Seguimos esperándolo porque, lamentablemente, esto no se ha visto hasta ahora. A pesar de contar con la experiencia que han vivido decenas de países que hace varias semanas estaban en nuestra situación, el presidente Duque se ha visto ambiguo, dubitativo y poco claro en la toma de decisiones que ya probaron su eficacia en otros lugares. El ritmo lento y errático del Gobierno puede tener consecuencias también catastróficas, pues la debilidad del liderazgo presidencial en este momento, podría no solo llevar a la muerte a muchas más personas de las esperadas y a la quiebra a muchas más industrias y negocios de los esperados, sino que podría dejar en situación precaria a la democracia y al mismo Presidente.

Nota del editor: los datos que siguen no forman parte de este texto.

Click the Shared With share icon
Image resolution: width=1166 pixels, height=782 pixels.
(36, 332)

No es poco lo que está en juego y no es mucho el tiempo con el que se cuenta para reaccionar adecuadamente, por eso, ante la dilación y ambigüedad de las decisiones presidenciales, algunos alcaldes y gobernadores del país han desoído al mandatario y han continuado autónomamente con sus medidas, según ellos, para asegurarse de proteger debidamente la salud y la vida de sus gobernados. No es un motín, no hay una intención de sublevarse frente al mandatario central, es el resultado de las grietas de liderazgo que mostró Iván Duque y figuras tan polémicas como la nueva ministra Alicia Arango del Interior, cuando se vieron enfrentados a una situación de esta magnitud. El resultado ha sido dividir, en lugar de unir, que es lo primero que debe buscar un líder.

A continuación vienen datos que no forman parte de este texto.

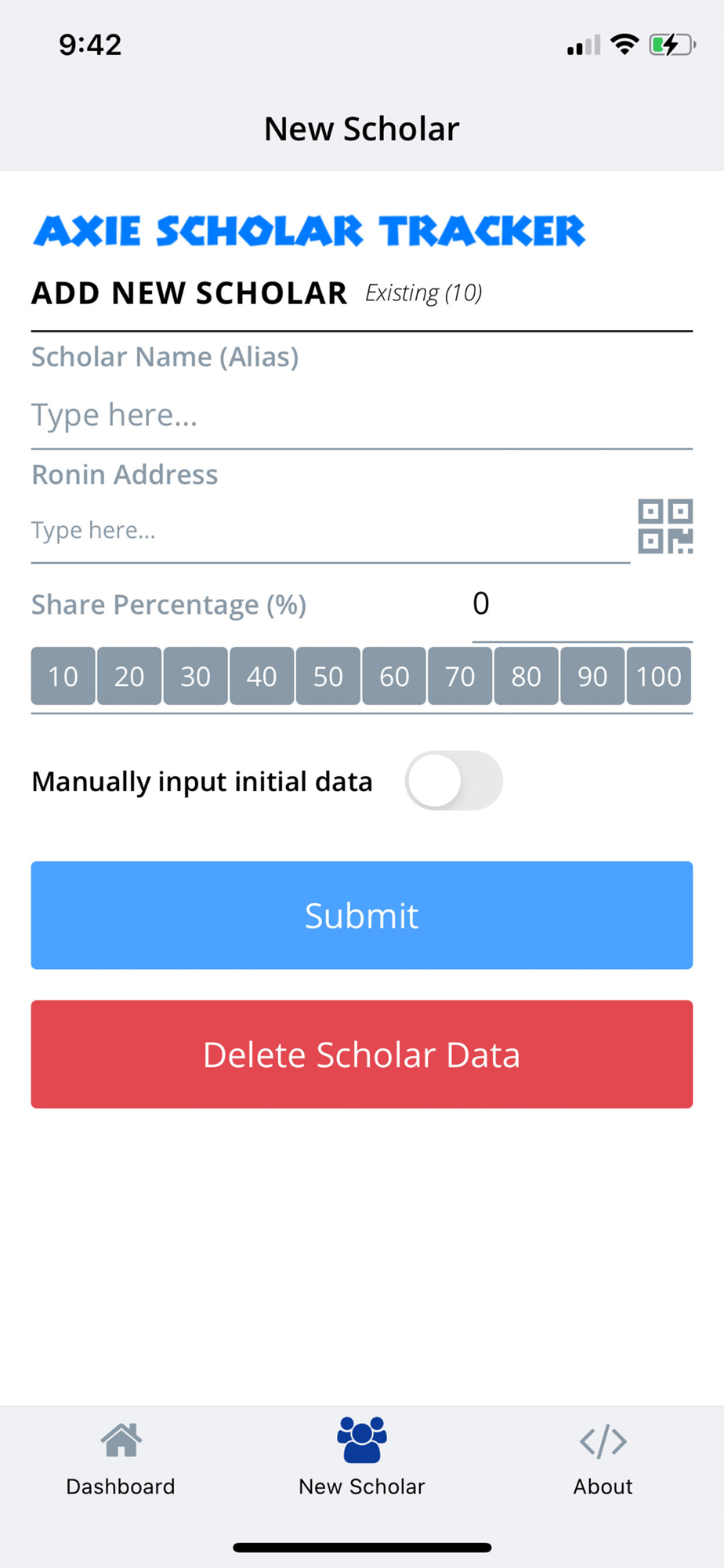Image resolution: width=724 pixels, height=1568 pixels.
Task: Open the About code brackets icon
Action: (x=603, y=1441)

La gente está enfrentando una amenaza cierta y potencialmente letal, y el Presidente no puede, ante esto, guardar largos silencios, desaparecer de la vista de los ciudadanos, tomar decisiones equivocadas o defender interés distinto del general, porque cada una de estas acciones tiene implicaciones de vida o muerte. Hay que recuperar el liderazgo y hay que hacerlo ya: la gravedad de la situación no admite más demoras ni más equivocaciones.